Toujours dans la même position, pourtant, je sais qu'il est réveillé, parce que son corps entier est tendu, et son œil est fixé, fixé en plein sur moi.

Et cet œil est plein de la haine la plus pure.

« Avance ce couteau d'un centimètre de plus. Tente ta chance. Et je n'hésiterai pas une seule seconde à t'arracher le bras.

Sa voix est froide. Glaciale. Pleine de colère. Pleine de rage. De haine, peut-être. Je ne sais pas. Je ne sais pas. Mon coeur bat plus vite. Et ce n'est pas la chaleur qui me fait trembler. Mais le froid d'une absolue terreur.

Je me débats. J'essaie de faire quelque chose. De lui reprendre mon poignet. D'avancer le couteau. De reculer le couteau. N'importe quoi. N'importe quoi. N'importe quoi.

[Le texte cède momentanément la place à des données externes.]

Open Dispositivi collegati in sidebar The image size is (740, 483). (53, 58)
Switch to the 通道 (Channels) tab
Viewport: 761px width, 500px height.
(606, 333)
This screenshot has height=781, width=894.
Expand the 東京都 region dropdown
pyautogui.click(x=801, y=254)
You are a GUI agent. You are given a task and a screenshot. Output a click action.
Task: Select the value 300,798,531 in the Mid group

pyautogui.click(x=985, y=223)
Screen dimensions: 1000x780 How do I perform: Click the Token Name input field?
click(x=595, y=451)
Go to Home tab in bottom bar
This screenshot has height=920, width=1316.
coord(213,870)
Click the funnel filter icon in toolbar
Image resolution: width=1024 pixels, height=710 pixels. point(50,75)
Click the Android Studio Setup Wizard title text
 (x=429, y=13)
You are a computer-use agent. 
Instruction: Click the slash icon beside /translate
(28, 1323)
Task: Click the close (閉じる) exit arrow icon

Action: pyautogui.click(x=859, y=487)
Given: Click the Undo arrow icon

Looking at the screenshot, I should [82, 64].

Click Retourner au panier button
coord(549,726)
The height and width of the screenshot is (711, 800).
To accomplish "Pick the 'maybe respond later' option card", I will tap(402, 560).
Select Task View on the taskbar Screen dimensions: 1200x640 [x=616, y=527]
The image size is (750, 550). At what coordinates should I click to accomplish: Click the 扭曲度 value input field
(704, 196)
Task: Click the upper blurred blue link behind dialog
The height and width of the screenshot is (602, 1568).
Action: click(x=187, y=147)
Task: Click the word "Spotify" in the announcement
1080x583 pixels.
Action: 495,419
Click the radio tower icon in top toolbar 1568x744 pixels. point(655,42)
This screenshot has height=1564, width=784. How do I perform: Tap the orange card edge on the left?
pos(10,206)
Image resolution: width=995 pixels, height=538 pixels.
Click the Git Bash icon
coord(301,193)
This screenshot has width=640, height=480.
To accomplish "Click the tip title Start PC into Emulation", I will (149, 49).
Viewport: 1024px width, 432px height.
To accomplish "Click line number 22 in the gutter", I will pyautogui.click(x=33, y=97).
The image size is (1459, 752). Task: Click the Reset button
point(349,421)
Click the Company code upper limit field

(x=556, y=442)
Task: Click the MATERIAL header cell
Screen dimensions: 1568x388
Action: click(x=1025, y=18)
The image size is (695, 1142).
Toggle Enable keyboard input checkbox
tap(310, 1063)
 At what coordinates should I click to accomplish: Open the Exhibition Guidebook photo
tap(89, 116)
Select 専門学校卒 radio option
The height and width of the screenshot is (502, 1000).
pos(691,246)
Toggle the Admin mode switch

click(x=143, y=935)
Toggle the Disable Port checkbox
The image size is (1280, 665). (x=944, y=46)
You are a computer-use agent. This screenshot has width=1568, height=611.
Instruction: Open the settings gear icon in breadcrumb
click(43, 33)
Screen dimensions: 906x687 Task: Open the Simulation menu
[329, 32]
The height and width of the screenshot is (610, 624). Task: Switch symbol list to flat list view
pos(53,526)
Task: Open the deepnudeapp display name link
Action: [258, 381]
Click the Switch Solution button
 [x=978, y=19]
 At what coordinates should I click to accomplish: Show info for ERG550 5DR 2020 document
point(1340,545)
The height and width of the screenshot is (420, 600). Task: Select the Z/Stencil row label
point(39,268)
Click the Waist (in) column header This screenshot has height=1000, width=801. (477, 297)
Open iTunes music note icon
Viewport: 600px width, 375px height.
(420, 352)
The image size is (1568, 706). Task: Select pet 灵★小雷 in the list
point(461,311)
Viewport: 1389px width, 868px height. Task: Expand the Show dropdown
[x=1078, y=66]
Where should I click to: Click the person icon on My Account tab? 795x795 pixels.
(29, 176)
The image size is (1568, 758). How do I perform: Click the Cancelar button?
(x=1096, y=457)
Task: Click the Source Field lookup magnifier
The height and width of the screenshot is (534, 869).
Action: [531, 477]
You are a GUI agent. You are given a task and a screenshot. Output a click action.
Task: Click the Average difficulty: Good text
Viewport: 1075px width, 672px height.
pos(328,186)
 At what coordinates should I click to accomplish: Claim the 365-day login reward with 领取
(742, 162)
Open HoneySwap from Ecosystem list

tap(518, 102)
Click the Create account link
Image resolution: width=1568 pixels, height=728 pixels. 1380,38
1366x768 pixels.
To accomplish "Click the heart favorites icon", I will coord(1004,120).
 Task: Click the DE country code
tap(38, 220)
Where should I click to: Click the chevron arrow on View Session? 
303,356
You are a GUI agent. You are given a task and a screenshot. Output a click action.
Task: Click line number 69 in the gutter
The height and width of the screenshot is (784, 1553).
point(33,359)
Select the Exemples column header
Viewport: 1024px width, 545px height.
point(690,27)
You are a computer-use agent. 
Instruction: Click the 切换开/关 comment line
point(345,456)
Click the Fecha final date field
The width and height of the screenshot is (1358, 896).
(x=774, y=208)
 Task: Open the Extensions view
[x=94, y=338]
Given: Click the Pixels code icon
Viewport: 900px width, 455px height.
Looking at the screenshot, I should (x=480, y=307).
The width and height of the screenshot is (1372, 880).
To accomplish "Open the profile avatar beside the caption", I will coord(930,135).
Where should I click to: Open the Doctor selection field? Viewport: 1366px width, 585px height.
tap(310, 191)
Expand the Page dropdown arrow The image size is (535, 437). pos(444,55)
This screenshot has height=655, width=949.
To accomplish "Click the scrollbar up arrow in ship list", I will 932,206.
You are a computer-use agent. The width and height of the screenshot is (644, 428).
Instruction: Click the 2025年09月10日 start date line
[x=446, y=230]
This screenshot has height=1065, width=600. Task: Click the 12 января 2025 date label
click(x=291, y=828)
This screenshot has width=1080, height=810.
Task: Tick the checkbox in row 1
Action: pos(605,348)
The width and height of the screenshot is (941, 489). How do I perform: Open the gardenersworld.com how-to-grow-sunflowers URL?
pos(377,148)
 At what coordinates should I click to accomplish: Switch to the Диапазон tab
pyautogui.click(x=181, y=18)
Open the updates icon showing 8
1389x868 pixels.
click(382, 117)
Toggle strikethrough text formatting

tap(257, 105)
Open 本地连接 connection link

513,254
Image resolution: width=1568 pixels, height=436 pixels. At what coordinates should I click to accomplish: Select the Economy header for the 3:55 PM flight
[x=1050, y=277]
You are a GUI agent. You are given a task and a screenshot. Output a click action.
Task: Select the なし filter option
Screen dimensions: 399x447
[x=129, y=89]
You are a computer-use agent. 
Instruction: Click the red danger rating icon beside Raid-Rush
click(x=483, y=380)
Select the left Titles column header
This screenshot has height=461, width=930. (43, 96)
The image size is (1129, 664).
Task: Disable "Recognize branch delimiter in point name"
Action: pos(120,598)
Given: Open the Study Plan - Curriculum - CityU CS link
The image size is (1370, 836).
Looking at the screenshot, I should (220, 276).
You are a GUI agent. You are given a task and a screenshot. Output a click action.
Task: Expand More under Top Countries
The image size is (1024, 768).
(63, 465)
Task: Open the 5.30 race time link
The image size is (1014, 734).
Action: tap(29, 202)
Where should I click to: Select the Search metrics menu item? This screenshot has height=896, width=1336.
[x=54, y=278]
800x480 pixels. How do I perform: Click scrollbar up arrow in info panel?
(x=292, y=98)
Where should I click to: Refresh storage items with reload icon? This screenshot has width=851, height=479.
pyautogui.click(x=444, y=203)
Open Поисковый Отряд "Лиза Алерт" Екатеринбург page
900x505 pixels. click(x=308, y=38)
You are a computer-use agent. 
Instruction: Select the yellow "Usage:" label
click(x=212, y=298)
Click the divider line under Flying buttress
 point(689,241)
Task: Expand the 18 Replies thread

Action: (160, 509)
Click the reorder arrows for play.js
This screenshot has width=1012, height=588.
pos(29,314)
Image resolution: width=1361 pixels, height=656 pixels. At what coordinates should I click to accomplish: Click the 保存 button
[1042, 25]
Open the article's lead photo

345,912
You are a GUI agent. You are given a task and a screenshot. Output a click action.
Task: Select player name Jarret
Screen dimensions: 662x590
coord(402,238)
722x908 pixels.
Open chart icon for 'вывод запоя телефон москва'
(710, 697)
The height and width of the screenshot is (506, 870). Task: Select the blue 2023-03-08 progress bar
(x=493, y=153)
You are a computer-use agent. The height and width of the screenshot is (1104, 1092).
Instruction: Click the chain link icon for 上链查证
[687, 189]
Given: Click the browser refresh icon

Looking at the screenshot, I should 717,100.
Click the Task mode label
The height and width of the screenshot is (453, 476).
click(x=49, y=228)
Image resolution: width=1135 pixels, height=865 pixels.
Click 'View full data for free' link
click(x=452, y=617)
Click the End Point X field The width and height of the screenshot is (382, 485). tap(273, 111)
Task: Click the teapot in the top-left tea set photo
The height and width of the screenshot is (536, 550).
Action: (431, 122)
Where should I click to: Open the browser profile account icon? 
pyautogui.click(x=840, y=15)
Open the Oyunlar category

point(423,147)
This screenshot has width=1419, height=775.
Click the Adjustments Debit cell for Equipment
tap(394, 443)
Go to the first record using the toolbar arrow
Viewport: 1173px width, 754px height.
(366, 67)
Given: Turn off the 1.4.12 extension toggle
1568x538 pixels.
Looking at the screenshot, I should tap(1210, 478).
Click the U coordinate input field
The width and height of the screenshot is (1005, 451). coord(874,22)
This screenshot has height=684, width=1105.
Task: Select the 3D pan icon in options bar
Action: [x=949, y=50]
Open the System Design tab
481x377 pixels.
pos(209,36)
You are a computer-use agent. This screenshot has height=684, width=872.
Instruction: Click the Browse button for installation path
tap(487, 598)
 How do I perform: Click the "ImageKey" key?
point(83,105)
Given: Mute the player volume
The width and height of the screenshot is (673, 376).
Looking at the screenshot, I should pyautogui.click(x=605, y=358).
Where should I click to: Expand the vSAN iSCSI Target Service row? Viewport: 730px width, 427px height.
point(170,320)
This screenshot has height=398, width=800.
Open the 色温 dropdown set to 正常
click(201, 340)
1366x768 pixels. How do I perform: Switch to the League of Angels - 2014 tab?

Son propre poignet se tord.

Douleur.


Je lâche le couteau

Il le rattrape en plein vol

J'ai mal

Mal

Mon poignet brûle

Mon poignet hurle

Mais

Je ne peux pas hurler.

Je ne peux pas hurler

Parce qu'il dort encore

Et que je ne peux plus rien faire.

Je n'ai plus mon poignet

Et si j'attaque

Si j'attaque avec l'autre

Je le sais

Je le sais

Il va me tuer.

Alors je pars

Je pars

Je cours

Loin

Loin de cette chambre

Sous le poids écrasant

De son regard vert.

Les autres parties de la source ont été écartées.